Take the data below and extract the lines from the one with "[Menu] (4, 135)" to the one with "GitHub Repo (36, 2460)", inclusive, exactly as written.

Exercise materials:
---------------

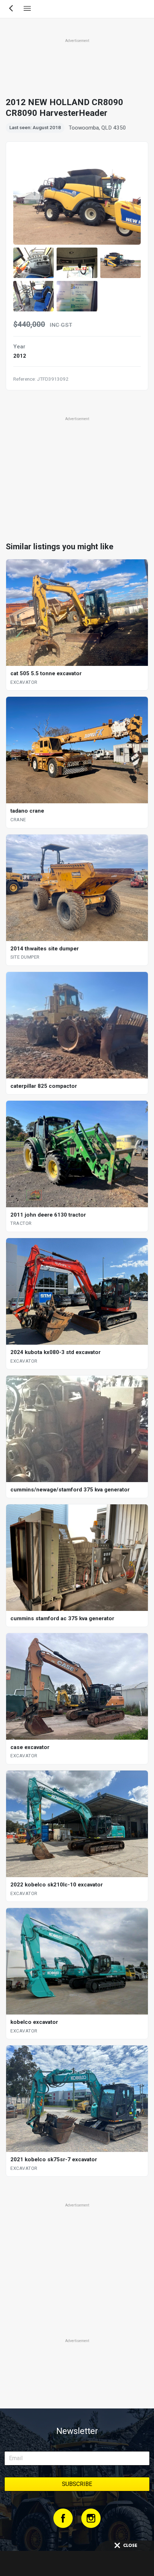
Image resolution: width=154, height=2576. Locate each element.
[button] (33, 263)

---------------

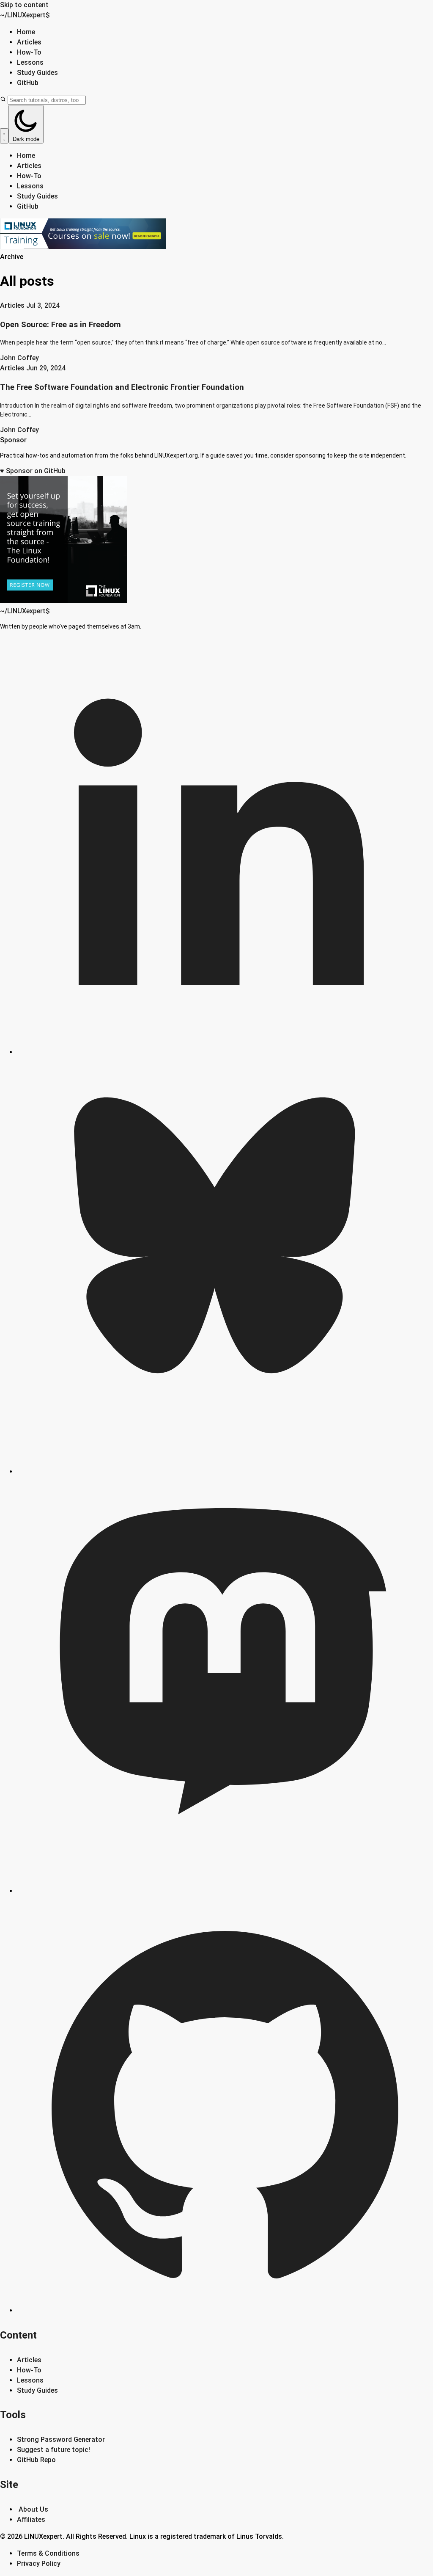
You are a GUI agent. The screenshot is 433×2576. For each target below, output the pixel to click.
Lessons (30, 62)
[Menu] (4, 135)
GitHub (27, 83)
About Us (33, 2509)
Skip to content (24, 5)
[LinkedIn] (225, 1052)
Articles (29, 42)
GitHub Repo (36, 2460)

---------------

Exercise solution:
[Menu] (4, 135)
GitHub (27, 83)
About Us (33, 2509)
Skip to content (24, 5)
[LinkedIn] (225, 1052)
Articles (29, 42)
GitHub Repo (36, 2460)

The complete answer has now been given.